Meeting with a reporter from the US magazine, the 84-year-old former Cuban president who remains head of the ruling Communist Party, appeared well on the mend after his near-fatal gastrointestinal crisis in 2006, the report said.

Since then, under President Raul Castro, 79, Cuba's feeble economy has been propped up by subsidized oil from ally Venezuela. The government has launched minor reforms but no major structural change in an economy overwhelmingly controlled by the state.

Castro lunched on "small amounts of fish and salad, and quite a bit of bread dipped in olive oil, as well as a glass of red wine," the report said.

When asked if he believed Cuba's model was something worth exporting, Castro left his reporter guest slackjawed, the report said.

"The Cuban model doesn't even work for us any more," Fidel Castro was quoted as saying in the report.
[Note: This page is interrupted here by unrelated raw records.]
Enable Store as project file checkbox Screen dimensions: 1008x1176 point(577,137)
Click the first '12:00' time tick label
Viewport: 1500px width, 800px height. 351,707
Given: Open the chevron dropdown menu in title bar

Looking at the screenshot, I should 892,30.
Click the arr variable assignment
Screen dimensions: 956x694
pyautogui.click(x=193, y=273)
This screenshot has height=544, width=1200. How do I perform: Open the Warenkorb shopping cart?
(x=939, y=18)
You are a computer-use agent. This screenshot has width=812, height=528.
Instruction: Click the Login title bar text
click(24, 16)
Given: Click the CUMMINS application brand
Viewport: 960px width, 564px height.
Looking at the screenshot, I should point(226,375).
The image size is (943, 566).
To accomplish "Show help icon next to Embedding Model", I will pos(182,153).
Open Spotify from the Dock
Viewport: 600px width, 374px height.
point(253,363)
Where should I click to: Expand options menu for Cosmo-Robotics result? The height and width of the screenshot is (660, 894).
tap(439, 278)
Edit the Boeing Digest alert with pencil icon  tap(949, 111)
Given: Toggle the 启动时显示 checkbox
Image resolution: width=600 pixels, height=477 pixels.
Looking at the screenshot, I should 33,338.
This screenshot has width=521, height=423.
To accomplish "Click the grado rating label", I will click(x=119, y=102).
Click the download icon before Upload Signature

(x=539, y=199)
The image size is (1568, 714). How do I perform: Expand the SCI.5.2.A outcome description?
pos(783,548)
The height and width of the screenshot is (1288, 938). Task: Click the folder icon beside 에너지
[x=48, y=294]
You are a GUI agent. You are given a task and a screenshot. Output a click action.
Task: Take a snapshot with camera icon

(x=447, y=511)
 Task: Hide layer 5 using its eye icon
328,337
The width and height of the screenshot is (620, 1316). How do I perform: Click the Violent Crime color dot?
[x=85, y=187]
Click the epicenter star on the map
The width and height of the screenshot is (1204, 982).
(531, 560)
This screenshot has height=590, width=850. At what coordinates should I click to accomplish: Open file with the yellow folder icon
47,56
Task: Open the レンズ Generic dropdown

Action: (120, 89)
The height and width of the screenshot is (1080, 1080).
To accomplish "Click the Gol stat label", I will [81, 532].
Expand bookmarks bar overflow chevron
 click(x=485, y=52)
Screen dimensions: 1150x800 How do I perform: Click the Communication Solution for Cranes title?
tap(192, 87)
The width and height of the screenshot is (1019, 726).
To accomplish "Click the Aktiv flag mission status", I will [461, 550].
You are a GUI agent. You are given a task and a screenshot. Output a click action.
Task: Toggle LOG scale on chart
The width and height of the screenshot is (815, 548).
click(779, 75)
Julia Sweig, a Cuba expert at the Council on Foreign Relations who was present at the meeting was quoted as saying Castro "wasn't rejecting the ideas of the Revolution. I took it to be an acknowledgement that under 'the Cuban model' the state has much too big a role in the economic life of the country."

In the same interview, the former Cuban president criticized Iran's President Mahmoud Ahmadinejad for denying the Holocaust and said Tehran should acknowledge Israel's fears for its own survival.

Castro, who was at the center of the 1962 missile crisis pitting the Soviet Union against the United States, warned, however, that US sanctions and Israeli threats would not cause Iran to change course.

"This problem is not going to get resolved, because the Iranians are not going to back down in the face of threats. That's my opinion," he said, observing that religious leaders were less apt to compromise.

"The Iranian capacity to inflict damage is not appreciated," he said. "Men think they can control themselves but (US President Barack) Obama could overreact and a gradual escalation could become a nuclear war."